Identify every line in the records below that contains the word "will", and reproduce each one.

===== Source data

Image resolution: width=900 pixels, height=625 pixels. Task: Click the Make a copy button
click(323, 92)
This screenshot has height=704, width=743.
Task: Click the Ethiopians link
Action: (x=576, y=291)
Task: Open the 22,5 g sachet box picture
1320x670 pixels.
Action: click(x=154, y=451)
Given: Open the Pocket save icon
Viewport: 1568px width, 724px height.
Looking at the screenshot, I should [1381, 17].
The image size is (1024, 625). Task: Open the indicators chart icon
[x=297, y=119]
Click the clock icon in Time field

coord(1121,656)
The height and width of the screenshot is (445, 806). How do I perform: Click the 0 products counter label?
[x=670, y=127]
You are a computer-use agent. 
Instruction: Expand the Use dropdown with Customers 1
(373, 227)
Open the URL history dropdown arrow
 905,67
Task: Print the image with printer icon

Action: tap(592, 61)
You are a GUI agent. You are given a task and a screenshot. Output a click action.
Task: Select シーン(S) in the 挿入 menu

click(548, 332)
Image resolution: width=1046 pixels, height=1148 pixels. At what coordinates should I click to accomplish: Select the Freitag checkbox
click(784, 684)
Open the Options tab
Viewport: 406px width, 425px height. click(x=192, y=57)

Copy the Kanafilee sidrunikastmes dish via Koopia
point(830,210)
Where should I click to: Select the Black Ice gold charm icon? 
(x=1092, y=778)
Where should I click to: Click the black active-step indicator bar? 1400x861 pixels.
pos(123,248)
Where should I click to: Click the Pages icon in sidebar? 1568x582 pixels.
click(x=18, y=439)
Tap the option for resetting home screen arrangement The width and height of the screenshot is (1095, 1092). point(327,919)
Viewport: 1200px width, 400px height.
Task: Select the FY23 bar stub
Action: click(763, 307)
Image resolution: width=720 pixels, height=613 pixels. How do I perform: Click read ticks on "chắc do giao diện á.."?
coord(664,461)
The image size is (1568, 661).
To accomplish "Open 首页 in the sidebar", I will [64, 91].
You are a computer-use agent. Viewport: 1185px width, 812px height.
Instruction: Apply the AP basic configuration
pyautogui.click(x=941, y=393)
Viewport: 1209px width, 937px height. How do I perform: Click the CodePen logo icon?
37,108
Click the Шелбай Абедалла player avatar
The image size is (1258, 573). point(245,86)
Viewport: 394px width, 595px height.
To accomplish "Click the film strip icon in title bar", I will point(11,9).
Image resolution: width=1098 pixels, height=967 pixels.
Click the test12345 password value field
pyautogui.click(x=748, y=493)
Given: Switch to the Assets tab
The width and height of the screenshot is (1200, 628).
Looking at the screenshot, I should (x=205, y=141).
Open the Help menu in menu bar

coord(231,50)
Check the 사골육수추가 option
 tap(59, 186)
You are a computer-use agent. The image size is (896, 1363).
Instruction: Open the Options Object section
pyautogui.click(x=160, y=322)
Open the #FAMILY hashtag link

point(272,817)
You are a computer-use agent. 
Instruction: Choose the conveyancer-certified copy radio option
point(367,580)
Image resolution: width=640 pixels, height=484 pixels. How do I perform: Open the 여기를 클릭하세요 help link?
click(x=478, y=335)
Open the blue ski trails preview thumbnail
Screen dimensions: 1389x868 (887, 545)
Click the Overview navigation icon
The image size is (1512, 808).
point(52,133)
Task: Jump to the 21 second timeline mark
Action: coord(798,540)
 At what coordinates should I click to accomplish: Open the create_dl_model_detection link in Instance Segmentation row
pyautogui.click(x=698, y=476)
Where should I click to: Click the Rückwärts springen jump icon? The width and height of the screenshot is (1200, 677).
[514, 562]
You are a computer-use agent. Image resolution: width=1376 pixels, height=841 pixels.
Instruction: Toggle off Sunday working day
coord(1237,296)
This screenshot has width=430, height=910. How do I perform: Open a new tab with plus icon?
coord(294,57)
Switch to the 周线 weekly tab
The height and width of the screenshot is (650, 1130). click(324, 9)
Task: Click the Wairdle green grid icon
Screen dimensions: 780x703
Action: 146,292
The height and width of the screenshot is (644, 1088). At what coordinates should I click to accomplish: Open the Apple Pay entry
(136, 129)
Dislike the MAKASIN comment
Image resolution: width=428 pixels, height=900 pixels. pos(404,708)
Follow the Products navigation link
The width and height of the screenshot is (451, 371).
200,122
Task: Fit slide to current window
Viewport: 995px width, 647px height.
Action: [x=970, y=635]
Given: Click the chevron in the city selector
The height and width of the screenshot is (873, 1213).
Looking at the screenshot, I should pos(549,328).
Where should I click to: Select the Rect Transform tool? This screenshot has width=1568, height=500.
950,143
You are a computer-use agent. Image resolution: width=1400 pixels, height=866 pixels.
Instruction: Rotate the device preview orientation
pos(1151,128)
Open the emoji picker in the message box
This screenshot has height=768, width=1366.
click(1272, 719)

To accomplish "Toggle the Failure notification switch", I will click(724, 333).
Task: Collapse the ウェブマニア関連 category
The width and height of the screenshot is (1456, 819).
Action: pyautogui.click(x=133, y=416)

==========

Answer below:
To accomplish "Open 首页 in the sidebar", I will [64, 91].
To accomplish "Click the film strip icon in title bar", I will point(11,9).
To accomplish "Toggle the Failure notification switch", I will click(724, 333).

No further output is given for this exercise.